**EXERCISE**
Using the data below, show every line where the word "tweet" occurs.

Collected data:
"""

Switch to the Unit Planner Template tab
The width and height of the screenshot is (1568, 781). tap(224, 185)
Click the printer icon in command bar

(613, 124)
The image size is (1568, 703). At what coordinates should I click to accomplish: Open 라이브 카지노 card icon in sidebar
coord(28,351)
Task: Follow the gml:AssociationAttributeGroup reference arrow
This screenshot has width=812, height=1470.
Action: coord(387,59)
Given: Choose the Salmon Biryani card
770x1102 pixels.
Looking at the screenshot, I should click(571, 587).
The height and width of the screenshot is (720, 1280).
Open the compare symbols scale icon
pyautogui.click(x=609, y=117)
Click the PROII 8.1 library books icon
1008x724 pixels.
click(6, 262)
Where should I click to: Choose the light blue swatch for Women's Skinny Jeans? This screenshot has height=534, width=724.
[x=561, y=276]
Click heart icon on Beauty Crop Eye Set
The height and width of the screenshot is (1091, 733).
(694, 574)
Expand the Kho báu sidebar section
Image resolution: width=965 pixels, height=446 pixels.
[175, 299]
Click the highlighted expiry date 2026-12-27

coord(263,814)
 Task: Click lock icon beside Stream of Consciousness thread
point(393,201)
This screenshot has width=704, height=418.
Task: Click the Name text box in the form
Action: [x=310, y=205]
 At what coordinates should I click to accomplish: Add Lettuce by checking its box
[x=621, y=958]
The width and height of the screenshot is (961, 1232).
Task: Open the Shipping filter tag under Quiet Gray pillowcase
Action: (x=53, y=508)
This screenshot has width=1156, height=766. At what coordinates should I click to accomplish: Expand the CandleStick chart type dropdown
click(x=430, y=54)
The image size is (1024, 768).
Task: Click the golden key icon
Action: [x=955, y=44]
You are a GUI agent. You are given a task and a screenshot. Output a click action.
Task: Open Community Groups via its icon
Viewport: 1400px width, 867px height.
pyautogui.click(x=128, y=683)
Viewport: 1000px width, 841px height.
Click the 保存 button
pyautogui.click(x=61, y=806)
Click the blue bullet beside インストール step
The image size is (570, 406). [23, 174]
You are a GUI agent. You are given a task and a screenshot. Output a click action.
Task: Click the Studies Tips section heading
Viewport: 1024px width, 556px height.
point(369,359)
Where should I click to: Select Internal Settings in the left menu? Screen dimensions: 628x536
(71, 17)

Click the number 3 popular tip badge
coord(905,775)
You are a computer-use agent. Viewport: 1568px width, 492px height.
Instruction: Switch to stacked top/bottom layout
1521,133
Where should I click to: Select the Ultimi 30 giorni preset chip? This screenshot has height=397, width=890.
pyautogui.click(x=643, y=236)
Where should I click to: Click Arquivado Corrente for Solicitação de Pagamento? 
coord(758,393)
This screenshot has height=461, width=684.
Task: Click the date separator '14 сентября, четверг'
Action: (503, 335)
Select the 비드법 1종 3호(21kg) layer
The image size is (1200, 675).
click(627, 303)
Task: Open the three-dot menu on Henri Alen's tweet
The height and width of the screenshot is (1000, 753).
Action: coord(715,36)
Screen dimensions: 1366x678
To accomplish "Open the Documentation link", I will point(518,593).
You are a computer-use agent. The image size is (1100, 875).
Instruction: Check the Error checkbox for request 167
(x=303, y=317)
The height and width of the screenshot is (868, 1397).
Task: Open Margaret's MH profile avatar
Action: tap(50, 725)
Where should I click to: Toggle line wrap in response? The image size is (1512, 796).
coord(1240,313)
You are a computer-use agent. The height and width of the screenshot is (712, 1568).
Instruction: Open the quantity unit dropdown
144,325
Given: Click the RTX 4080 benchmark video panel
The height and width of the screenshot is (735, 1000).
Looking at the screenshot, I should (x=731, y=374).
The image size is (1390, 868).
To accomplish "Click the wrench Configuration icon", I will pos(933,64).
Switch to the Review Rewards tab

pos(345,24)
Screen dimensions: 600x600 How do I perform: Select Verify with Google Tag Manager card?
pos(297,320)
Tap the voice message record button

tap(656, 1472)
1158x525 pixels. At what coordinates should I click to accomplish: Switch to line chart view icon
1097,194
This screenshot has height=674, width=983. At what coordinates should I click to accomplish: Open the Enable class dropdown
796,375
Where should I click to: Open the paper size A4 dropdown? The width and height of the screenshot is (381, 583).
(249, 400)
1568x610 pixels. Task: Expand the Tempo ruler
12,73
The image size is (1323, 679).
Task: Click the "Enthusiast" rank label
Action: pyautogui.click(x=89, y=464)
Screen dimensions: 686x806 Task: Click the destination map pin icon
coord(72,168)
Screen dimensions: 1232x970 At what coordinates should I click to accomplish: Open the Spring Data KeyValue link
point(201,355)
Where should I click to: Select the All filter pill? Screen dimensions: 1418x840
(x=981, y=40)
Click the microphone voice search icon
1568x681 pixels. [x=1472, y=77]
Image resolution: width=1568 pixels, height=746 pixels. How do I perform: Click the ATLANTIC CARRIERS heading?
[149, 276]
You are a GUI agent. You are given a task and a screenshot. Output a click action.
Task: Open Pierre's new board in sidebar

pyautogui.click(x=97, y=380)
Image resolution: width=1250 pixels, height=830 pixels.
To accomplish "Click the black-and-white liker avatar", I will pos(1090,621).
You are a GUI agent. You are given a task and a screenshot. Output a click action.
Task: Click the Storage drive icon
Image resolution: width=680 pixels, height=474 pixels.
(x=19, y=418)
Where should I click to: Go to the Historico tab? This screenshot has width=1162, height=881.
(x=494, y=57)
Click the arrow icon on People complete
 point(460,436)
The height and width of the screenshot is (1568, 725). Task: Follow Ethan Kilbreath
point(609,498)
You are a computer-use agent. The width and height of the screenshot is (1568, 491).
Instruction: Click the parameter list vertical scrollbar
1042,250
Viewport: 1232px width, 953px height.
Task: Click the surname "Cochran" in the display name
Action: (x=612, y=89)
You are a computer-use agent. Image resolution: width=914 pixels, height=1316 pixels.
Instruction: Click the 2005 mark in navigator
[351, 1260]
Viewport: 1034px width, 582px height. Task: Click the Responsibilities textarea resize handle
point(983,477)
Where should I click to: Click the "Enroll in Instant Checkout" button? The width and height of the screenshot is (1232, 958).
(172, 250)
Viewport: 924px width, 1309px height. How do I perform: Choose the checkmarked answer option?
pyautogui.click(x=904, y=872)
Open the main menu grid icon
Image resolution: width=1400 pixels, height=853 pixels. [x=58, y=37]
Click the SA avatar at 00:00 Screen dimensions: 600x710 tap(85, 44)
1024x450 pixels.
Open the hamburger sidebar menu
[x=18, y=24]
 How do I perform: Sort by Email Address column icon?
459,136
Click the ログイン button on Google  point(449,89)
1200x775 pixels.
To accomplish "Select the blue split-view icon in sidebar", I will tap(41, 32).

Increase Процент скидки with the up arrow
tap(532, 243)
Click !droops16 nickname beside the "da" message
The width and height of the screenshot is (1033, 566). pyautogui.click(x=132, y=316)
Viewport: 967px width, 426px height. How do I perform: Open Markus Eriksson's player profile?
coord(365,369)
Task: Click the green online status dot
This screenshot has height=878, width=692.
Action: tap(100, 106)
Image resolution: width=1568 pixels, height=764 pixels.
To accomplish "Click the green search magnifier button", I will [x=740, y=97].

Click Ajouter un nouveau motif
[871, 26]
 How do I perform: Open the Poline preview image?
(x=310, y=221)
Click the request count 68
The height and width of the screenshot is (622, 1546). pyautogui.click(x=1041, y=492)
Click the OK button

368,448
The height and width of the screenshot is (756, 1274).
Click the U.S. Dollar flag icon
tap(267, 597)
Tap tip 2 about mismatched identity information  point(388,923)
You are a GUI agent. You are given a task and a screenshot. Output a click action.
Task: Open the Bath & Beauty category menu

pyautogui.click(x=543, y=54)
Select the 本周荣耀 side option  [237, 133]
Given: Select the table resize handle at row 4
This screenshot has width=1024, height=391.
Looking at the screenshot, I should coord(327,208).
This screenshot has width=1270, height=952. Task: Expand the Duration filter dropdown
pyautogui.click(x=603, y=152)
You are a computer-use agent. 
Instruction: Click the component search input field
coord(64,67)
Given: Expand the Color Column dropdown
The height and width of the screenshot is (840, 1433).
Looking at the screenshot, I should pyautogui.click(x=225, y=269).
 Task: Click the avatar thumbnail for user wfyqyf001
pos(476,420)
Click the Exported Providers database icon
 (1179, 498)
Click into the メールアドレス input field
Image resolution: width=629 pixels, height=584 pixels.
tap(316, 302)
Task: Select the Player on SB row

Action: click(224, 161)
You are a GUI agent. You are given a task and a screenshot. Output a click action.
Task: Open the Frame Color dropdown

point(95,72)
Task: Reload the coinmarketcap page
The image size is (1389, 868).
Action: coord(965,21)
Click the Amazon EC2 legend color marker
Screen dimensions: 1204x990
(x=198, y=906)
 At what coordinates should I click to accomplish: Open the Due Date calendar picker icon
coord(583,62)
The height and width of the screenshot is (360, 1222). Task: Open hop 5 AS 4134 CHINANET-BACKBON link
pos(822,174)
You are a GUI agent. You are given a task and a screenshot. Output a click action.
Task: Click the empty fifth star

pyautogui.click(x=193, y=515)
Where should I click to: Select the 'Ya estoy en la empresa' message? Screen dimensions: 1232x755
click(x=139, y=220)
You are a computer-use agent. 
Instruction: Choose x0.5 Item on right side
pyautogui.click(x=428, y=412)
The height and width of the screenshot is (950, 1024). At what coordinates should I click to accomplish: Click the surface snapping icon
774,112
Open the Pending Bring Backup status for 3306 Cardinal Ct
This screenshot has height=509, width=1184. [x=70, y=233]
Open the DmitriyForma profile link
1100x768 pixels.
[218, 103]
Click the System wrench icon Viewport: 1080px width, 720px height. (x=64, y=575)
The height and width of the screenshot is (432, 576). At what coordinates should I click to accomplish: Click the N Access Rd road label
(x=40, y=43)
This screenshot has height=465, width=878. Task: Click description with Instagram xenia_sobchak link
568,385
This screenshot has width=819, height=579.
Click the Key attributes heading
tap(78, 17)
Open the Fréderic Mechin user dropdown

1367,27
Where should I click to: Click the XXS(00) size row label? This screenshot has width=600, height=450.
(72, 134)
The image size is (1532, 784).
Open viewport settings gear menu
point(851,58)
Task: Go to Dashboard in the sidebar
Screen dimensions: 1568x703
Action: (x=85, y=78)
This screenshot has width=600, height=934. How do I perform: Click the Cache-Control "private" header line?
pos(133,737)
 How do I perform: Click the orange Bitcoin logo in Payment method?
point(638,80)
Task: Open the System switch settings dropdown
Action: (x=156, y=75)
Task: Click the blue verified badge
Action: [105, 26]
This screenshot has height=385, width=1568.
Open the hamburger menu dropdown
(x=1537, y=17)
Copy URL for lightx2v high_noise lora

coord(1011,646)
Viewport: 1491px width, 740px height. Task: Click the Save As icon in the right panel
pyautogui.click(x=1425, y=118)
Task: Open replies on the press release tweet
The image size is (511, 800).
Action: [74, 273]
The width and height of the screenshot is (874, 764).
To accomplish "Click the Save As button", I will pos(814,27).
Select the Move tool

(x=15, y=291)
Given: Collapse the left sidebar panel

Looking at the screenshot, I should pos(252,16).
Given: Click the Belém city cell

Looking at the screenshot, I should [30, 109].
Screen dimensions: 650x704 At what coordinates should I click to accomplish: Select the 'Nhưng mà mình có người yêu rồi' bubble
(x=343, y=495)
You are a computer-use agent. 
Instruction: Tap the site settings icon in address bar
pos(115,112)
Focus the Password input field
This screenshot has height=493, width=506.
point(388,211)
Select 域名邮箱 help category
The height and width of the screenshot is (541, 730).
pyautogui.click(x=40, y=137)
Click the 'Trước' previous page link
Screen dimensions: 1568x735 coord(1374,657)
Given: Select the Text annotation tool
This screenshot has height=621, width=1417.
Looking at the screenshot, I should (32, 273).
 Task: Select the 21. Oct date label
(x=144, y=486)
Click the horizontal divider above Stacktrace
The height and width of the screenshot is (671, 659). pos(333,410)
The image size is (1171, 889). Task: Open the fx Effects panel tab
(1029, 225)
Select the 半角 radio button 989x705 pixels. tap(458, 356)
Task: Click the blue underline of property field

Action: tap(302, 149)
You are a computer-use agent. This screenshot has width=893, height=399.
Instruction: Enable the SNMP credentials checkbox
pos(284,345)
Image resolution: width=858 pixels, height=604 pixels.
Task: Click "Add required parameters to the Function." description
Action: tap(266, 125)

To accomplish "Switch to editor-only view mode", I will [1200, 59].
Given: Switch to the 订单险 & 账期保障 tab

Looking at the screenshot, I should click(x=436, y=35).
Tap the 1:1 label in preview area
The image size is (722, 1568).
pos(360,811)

"""

**RESPONSE AREA**
Task: Open the three-dot menu on Henri Alen's tweet
Task: Open replies on the press release tweet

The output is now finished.